Using branch lengths in gene trees, Pittis & Gabaldón inferred the order in which the primordial eukaryotic genome acquired new genes from different prokaryotic lineages. However, as we discussed during our journal club, another main contributor to eukaryotic complexity were the numerous gene duplications, which were not included in their examination. In fact, after the pioneering work of Makarova et al. in 2005, few large-scale investigations into proto-eukaryotic gene duplications had been published. We wondered: could we use a similar approach to time these duplications and consequently infer a more complete order of events that resulted in eukaryotic cellular complexity?
We contacted Toni Gabaldón, who was willing to collaborate. Together we reasoned that placing duplications onto the eukaryogenesis timeline is difficult. There are no early-branching (proto-)eukaryotic lineages and thus one cannot map duplications either before or after their divergence. However, a branch length-based timing as pioneered by Pittis & Gabaldón might actually work..

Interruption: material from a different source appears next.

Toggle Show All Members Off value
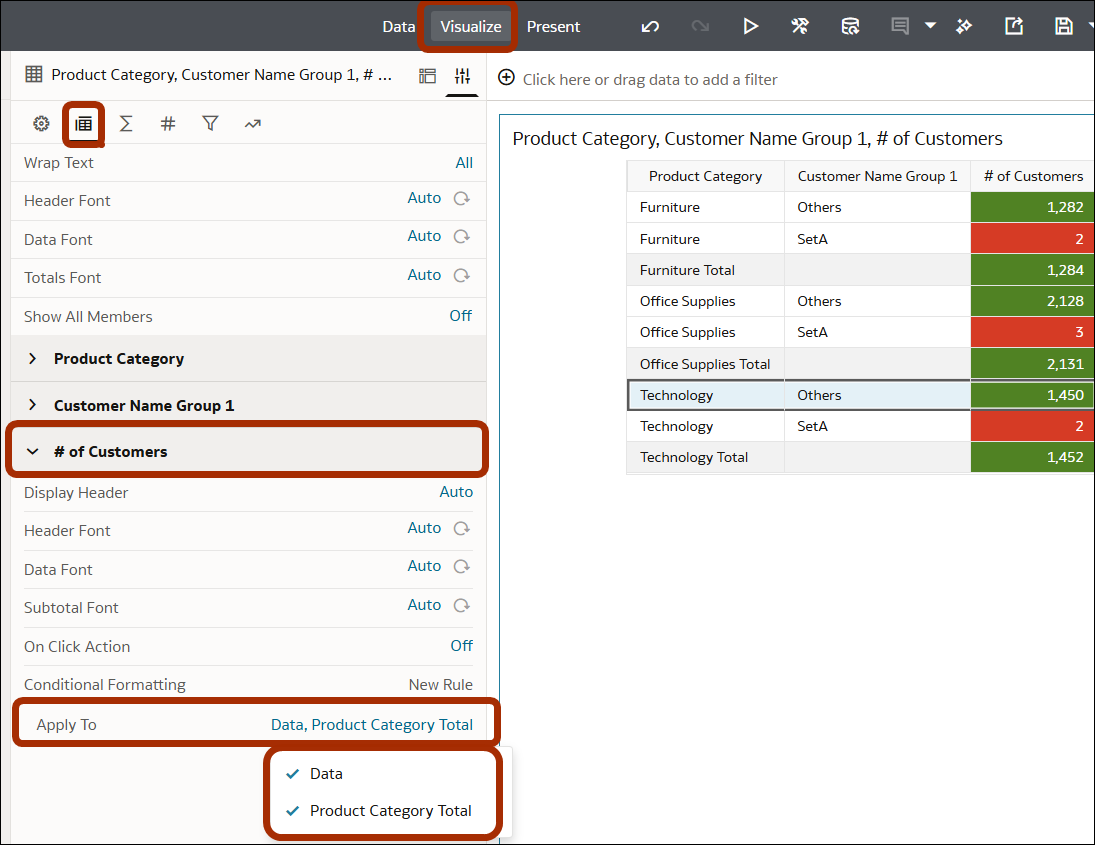The height and width of the screenshot is (845, 1095). 460,316
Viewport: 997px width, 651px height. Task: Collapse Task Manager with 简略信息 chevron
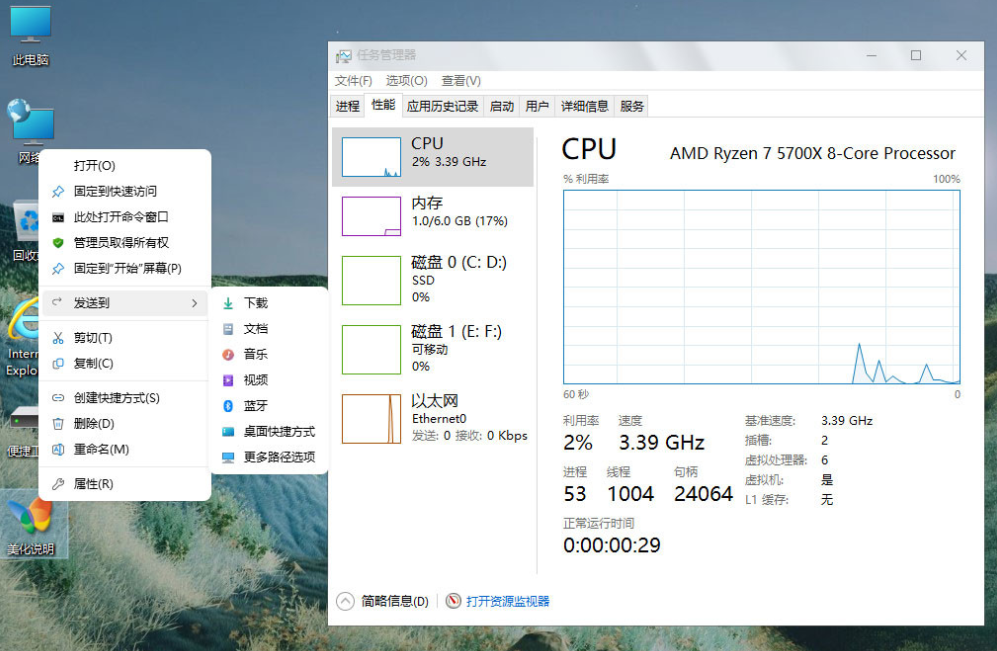345,601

Initial analyses with the original trees of Pittis & Gabaldón yielded very few ancient duplications. This low yield is likely caused by ‘oversplitting’ of highly diverged paralogs into different families and trees (see illustration below). We tried various gene family databases, but, although old, the original Makarova and Koonin database (2005) actually was one of the few that delivered a substantial number of duplications. However, we also knew of various gene families that were not included in their set. We therefore opted for the comprehensive Pfam protein domain database, whose profile HMMs were able to capture distant, strongly diverged homologs.
After we had selected our gene family resource, we were confronted with the inherent difficulties that come along with inferring high-quality gene trees for massively expanded families. Our group previously tackled this problem in an in-depth analysis of the - highly expanded - eukaryotic kinase family by applying ScrollSaw to select slowly evolving sequences. This smart sequence selection strategy increases the number of well-supported deep nodes in phylogenetic trees.
We were ultimately able to deduce many gene duplications during eukaryogenesis. Although these duplications occurred throughout the transition, the data showed clear functional differences. For example, cytoskeletal families duplicated early and signal transduction families relatively late. While the discussion about eukaryogenesis usually focuses on early versus late acquisition of the mitochondrion, our analysis highlights that more intermediate stages can be distinguished. Mitochondrial endosymbiosis was neither the prologue nor the finale, but probably a plot twist in-between.
While we estimated a near doubling of the genome, the number of duplications is very likely an underestimation. For example, multiple ancient duplications that contributed to the emerging kinetochore were not covered in this large-scale approach. The trees constructed in our study can, however, serve as a good starting point to illuminate the evolution of other complexes and processes that originated during eukaryogenesis, such as chromatin modifiers, meiosis, motor proteins and many more.